The reports, while highlighting job growth between 2011 to 2015, states:
Surveys showing a three-percentage-point decline in India’s overall labour force participation between 2011 and 2015 should not take focus away from the structural shift from agriculture towards the non-farm sector, particularly construction, trade, and transport. During this period, agriculture shrank by 26 million while non-farm jobs rose by 33 million, largely driven by rapid economic growth between 2013 and 2015.
This report cites the annual surveys of the Ministry of Labour, and states:
Based on the annual surveys, the total number of jobs in India from 2011 to 2015 grew by about seven million, from 455 million to 462 million.

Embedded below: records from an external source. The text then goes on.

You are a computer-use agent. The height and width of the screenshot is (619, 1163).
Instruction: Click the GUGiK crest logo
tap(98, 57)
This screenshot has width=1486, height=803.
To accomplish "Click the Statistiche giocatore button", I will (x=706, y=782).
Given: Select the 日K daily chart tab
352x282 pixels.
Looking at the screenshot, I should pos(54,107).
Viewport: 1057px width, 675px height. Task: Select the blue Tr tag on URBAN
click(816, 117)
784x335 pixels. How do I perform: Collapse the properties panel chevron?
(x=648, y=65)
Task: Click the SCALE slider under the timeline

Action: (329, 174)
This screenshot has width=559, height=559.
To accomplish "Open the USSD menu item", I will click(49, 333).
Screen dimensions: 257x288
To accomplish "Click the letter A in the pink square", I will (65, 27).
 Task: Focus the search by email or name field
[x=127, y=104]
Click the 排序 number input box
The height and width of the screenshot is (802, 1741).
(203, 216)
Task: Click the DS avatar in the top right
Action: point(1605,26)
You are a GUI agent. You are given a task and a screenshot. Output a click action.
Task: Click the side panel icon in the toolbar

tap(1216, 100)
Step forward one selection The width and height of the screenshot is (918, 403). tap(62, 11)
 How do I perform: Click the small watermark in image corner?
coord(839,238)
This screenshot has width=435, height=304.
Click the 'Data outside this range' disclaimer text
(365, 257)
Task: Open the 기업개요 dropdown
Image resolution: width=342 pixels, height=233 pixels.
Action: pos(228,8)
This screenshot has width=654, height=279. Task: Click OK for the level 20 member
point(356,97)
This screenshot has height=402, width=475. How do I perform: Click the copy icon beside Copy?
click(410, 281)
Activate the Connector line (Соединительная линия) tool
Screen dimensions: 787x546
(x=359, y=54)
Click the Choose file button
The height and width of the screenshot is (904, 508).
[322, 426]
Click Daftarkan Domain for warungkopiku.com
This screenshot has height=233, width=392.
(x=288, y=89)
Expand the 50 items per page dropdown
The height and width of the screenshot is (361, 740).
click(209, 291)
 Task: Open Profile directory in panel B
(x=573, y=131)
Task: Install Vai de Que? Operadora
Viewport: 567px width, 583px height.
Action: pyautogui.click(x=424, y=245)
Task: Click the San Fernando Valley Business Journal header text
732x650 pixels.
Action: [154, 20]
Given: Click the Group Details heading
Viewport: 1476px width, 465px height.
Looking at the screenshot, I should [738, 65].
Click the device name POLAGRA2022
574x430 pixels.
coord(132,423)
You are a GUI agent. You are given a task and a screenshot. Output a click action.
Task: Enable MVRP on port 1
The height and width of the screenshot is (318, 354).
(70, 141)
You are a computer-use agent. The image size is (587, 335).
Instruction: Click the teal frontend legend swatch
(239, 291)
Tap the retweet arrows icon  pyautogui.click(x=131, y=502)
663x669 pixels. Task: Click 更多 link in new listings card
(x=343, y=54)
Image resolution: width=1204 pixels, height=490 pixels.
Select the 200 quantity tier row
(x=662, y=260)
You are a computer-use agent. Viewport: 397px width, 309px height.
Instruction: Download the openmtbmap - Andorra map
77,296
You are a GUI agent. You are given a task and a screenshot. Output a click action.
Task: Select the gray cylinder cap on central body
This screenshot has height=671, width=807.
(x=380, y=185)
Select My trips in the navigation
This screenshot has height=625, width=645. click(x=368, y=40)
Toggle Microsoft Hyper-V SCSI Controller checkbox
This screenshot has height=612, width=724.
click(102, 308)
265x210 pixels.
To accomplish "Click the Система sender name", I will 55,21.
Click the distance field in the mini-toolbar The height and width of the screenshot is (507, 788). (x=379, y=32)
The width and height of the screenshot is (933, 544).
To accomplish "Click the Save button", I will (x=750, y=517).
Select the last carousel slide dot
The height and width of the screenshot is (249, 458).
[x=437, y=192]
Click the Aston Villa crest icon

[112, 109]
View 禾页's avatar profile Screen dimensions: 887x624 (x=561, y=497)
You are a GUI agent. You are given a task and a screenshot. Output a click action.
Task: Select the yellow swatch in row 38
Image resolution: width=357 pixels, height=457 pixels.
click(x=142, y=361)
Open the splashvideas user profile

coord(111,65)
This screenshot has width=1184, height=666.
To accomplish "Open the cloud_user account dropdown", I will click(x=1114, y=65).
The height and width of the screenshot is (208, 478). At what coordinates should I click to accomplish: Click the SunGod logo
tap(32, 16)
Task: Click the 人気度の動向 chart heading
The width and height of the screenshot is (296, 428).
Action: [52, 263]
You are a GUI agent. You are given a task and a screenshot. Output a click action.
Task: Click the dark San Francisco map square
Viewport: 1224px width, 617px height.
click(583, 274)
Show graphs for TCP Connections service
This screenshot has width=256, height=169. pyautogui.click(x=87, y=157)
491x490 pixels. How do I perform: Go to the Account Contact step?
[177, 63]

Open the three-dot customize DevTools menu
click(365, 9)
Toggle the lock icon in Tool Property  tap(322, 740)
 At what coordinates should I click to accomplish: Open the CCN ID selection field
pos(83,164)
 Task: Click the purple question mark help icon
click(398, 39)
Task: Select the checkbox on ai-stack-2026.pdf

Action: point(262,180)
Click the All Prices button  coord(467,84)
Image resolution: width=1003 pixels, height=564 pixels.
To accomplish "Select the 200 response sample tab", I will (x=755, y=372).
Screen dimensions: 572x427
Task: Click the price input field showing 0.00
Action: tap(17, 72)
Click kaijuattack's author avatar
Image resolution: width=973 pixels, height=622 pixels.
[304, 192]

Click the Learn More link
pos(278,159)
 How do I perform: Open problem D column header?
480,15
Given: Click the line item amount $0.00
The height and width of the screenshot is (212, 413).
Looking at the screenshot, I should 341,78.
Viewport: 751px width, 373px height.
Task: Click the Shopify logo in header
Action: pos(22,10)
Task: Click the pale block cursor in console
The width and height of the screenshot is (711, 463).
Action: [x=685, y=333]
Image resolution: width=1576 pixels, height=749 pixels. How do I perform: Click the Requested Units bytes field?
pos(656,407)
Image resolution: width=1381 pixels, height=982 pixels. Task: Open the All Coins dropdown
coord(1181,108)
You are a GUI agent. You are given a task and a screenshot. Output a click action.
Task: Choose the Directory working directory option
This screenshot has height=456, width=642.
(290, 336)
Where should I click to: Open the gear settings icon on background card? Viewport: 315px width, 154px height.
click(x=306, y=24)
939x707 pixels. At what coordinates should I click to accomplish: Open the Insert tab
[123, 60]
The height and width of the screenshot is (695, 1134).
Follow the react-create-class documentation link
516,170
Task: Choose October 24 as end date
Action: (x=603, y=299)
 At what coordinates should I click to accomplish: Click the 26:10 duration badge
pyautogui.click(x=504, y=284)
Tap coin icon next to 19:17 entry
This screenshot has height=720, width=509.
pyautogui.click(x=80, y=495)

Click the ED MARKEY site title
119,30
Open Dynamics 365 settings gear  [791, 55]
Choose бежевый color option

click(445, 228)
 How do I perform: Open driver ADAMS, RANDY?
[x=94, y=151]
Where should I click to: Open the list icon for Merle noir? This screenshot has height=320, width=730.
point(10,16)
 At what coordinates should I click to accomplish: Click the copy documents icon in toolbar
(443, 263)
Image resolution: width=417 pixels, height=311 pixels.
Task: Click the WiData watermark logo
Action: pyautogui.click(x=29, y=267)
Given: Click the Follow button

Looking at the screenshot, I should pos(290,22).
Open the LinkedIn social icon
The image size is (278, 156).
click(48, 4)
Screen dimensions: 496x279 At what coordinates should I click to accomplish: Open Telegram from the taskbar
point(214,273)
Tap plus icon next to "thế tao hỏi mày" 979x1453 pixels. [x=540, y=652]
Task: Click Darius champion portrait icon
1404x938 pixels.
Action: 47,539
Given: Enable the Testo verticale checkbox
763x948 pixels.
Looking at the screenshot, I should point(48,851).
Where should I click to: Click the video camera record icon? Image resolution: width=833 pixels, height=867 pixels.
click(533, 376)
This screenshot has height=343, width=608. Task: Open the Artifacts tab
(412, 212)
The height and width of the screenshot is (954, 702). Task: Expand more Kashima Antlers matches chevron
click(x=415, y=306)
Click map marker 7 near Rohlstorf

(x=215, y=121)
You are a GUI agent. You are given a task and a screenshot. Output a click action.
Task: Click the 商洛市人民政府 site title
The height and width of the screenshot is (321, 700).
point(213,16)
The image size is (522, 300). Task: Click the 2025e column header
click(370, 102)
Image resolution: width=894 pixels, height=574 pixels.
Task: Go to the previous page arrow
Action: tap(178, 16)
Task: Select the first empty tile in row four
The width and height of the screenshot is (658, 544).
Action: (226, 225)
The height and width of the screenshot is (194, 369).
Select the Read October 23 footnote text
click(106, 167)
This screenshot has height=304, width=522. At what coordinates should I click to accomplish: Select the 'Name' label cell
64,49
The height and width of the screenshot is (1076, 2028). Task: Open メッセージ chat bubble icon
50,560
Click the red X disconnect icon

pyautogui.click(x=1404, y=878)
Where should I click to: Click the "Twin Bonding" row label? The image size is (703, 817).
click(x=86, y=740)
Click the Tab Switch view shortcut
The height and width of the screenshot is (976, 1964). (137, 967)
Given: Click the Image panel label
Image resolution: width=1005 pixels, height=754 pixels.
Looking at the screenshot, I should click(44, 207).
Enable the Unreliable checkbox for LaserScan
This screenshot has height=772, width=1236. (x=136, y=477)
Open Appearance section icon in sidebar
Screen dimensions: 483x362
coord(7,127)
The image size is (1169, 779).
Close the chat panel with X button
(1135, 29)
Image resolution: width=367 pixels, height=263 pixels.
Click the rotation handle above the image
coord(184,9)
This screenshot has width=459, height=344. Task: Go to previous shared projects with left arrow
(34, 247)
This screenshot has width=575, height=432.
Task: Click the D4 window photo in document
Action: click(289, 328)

Seven million or seventy lakh (7,000,000) jobs in 5 years translates to:
On average, 1.4 million annually. Which further translates to an average of 3836 jobs a day
The report further echoes the claims of an employment data deficit and states:
More recent trends in aggregate employment cannot be derived from the quarterly enterprise studies available, highlighting the data deficit.
The Ministry of Labour
While the numbers from the annual report of the Ministry of Labour has been the covered above, the annual employment-unemployment survey does provide these figures according to three labour-related metrics in India:
The Labour Force Participation Rate (LFPR) The Worker Population Ratio (WPR) The Unemployment Rate (UR)
M:MALE - F:FEMALE - T:TRANSGENDER - P:PERSON
The report can be accessed here .
Other Data Sources
The Annual Economic Survey, that is presented just before the budget. The latest version is the one presented for 2017-2018 (since only the interim budget has been presented in 2019), which can be accessed here . However, it does not give any mention of the jobs created, but only of the statistical status quo across various parameters. Plus, it provides numbers only up to 2012. Mahesh Vyas of The Centre for Monitoring the Indian Economy states a job creation of 1.5 million in fiscal 2017. This averages to 4110 jobs per day, as reported here . A recent press statement by the NITI Aayog, who stated that 7 million to 7.7 million jobs were being created yearly - which translates to 19,000 - 21,000 daily jobs, in the same vicinity as the EPFO table shared above. The press conference has been covered in the last paragraphs here . The leaked NSSO survey by Business Standard; while shedding light on the high unemployment rate - at a 45-year high - states no absolute figures (in the public domain) for the number of jobs generated in any given timeframe.